1. Cuando Israel era niño, yo lo amé, y de Egipto llamé a mi hijo.

2. Pero mientras los llamaba, más se alejaban de mí. Ofrecieron sacrificios a los baales y quemaron incienso ante los ídolos.

3. Yo, sin embargo, le enseñaba a andar a Efraím, sujetándolo de los brazos, pero ellos no entendieron que yo cuidaba de ellos.

4. Yo los trataba con gestos de ternura, como si fueran personas. Era para ellos como quien les saca el bozal del hocico y les ofrece en la mano el alimento.

5. Pero ¡volverán a Egipto! Ya que no han querido volver a mí, tendrán por rey a Asiria.

6. La espada arrasará sus ciudades, exterminará a sus hijos y se saciará con sus fortalezas.

7. Mi pueblo está pagando ahora su infidelidad. Llamen si quieren a Baal, pero nadie lo levantará.

8. ¿Cómo voy a dejarte abandonado, Efraím? ¿Cómo no te voy a rescatar, Israel? ¿Será posible que te abandone como a Adma o que te trate igual que a Seboím? Mi corazón se conmueve y se remueven mis entrañas.

9. No puedo dejarme llevar por mi indignación y destruir a Efraím, pues soy Dios y no hombre. Yo soy el Santo que está en medio de ti, y no me gusta destruir.

10. Ustedes seguirán a Yavé, que rugirá como león. Sí, rugirá y sus hijos vendrán temblorosos desde el occidente.

11. De Egipto acudirán como pájaros, del país de Asur como palomas, y haré que vuelvan a habitar sus casas. Palabra de Yavé.

Capítulo 12

1. Efraím me ha rodeado de mentira; la gente de Israel, de falsedad; sigue todavía a su baal y se apega a sus divinidades.

2. Efraím vive de ilusiones y corre todo el día tras el viento de oriente. Multiplica las mentiras y las violencias, hace alianza con Asiria mientras se pone bien con Egipto.

3. Por eso Yavé tiene una querella contra Israel; va a pedir cuentas a Jacob y darle su merecido por lo que ha hecho.

4. Ya en el seno materno suplantó a su hermano y, cuando era hombre, peleó con Dios.
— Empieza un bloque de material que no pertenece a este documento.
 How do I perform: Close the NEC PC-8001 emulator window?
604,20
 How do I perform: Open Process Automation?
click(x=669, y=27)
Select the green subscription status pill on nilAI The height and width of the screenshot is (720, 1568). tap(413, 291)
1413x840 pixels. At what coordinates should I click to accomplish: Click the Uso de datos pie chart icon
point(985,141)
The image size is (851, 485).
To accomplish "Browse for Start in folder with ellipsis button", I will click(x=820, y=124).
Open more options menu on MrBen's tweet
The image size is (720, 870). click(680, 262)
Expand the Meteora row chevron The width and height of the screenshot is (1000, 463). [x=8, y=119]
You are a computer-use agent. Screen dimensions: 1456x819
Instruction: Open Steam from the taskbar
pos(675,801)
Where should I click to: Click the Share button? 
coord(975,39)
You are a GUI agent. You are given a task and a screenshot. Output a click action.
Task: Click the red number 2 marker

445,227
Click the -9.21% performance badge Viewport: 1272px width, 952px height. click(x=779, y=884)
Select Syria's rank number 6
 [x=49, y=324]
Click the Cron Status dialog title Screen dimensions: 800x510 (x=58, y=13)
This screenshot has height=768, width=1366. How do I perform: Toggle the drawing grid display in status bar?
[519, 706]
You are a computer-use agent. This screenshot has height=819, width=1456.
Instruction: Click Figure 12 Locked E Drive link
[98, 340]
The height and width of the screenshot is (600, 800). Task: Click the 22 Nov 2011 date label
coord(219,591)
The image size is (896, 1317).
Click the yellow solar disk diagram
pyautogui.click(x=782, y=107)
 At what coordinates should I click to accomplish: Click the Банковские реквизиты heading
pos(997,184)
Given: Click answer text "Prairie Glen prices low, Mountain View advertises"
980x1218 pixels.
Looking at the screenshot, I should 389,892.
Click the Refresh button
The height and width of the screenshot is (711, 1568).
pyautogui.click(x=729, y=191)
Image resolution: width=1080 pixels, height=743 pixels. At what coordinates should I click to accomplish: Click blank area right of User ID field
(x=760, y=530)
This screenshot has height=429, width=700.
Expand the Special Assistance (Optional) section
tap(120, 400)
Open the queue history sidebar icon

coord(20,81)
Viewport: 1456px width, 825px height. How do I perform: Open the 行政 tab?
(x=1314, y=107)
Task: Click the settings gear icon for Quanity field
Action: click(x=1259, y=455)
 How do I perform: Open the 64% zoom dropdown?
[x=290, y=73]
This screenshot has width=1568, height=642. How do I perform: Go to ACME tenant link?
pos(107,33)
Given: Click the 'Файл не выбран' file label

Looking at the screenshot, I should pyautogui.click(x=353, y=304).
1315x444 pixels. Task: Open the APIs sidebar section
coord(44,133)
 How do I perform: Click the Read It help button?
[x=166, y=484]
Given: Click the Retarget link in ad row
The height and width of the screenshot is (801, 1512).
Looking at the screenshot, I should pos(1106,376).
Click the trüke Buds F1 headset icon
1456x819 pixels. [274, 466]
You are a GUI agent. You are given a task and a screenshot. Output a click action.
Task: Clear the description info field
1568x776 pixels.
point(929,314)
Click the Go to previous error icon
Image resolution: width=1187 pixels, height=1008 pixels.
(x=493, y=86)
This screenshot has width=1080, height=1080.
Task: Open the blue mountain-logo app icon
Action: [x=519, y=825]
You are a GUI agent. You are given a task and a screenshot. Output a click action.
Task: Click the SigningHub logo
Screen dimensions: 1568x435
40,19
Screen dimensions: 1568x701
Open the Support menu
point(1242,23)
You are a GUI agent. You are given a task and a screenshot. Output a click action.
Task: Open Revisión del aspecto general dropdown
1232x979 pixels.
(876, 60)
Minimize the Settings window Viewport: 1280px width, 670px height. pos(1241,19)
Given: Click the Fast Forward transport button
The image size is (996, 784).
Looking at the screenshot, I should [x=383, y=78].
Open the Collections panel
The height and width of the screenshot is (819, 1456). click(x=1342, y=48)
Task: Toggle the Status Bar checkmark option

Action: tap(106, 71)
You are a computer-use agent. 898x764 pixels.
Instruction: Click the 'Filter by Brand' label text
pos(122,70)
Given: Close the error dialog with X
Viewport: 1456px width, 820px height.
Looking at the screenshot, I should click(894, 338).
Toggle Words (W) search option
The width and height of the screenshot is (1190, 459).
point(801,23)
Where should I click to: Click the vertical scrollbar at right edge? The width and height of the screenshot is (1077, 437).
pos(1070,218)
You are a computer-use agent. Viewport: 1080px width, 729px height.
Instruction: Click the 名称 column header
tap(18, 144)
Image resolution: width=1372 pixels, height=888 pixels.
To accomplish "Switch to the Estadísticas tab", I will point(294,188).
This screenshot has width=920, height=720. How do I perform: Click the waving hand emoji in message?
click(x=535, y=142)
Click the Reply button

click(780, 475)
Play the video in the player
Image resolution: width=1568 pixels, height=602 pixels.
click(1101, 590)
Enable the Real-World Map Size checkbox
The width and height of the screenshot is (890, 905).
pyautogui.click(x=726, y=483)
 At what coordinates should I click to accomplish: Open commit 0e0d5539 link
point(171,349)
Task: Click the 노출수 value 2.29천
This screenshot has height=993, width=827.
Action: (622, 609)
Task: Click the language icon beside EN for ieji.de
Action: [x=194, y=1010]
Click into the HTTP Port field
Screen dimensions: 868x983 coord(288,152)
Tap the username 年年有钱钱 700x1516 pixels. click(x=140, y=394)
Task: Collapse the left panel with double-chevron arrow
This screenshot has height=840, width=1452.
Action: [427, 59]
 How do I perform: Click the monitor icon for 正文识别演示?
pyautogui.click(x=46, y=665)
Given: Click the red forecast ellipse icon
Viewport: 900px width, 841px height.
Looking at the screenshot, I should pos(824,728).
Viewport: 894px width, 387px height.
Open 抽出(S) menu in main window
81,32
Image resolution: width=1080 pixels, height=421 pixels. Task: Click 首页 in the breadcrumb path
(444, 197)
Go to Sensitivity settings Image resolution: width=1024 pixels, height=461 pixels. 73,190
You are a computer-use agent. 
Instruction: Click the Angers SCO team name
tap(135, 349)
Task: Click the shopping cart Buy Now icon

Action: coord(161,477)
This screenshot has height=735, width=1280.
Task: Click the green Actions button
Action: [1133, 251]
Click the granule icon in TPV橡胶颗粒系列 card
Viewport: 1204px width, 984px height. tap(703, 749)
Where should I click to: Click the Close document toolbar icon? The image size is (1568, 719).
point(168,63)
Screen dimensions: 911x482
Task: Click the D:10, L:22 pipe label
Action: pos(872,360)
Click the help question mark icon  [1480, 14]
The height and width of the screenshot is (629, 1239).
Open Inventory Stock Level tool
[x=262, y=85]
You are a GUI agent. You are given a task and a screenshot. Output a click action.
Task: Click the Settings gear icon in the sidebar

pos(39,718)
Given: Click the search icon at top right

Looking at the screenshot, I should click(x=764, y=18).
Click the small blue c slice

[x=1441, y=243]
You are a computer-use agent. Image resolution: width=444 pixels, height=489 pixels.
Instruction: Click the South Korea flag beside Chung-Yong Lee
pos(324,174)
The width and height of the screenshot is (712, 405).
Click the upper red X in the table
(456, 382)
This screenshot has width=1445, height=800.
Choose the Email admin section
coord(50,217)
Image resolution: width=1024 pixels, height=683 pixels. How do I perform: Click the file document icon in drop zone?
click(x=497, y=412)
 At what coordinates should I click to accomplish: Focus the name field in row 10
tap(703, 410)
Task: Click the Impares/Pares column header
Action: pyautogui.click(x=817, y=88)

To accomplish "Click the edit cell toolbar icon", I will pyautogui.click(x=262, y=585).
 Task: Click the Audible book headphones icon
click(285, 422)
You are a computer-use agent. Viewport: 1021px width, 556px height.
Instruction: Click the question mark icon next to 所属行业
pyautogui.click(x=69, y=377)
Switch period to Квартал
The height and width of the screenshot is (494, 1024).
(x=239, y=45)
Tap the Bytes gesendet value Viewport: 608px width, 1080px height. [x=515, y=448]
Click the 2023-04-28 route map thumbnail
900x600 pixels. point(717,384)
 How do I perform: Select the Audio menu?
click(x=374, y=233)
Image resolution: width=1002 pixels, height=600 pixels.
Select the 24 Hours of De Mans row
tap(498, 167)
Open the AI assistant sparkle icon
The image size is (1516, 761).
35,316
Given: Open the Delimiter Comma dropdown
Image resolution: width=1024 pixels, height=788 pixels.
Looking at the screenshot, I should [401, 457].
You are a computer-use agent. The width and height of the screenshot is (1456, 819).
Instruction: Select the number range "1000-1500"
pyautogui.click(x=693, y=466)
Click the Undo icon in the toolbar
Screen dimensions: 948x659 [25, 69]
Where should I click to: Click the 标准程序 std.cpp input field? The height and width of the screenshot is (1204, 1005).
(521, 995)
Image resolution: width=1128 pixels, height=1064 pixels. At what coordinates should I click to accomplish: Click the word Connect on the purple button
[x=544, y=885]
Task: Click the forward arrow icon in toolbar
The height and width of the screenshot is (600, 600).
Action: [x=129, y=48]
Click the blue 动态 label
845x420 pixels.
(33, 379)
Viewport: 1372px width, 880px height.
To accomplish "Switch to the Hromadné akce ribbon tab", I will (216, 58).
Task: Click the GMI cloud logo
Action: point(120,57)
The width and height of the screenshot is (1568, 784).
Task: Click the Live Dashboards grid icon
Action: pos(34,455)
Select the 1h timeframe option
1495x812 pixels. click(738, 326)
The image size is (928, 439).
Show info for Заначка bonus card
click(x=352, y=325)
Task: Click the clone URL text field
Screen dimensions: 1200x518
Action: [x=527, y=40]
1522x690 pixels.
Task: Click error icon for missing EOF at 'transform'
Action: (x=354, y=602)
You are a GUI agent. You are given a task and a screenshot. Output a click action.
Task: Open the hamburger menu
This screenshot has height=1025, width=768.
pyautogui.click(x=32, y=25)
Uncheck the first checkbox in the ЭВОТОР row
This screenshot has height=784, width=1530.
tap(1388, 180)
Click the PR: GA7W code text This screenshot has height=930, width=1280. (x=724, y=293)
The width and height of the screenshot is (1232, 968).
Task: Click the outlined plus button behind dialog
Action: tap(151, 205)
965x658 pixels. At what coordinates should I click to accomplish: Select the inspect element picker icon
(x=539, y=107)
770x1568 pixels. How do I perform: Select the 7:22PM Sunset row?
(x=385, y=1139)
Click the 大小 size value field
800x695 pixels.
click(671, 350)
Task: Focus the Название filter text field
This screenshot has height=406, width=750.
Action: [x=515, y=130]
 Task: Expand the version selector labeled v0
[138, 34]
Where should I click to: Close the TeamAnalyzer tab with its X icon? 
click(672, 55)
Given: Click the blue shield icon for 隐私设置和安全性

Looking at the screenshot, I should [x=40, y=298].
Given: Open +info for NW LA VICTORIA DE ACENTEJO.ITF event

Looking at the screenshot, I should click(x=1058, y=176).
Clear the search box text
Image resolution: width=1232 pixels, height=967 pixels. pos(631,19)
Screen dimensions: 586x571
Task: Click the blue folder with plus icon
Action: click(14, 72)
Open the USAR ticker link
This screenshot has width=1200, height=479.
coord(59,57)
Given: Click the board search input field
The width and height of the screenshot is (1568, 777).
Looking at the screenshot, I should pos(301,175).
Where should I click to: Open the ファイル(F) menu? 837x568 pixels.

Luchó con el ángel, lo venció.

5. Le suplicó llorando que le diera la bendición. Lo encontró en Betel y allí le habló

6. Yavé Dios de los Ejércitos (Yavé es su nombre).

7. Por eso tú regresa donde tu Dios, actúa con amor y justicia, y confía siempre en él.

8. Eres un verdadero Cananeo, tú acostumbrabas a meter trampas con balanzas mal ajustadas.

9. Efraïm dice: «Yo me he enriquecido y me he juntado una fortuna»; pero no guardará nada de todo lo que ha juntado, pues estaba actuando mal.

10. Yo, Yavé, que soy tu Dios desde Egipto, te haré vivir de nuevo en tiendas de campaña, como en aquellos días del Encuentro.

11. Hablaré a los profetas, multiplicaré las visiones y dictaré sentencias por medio de los profetas.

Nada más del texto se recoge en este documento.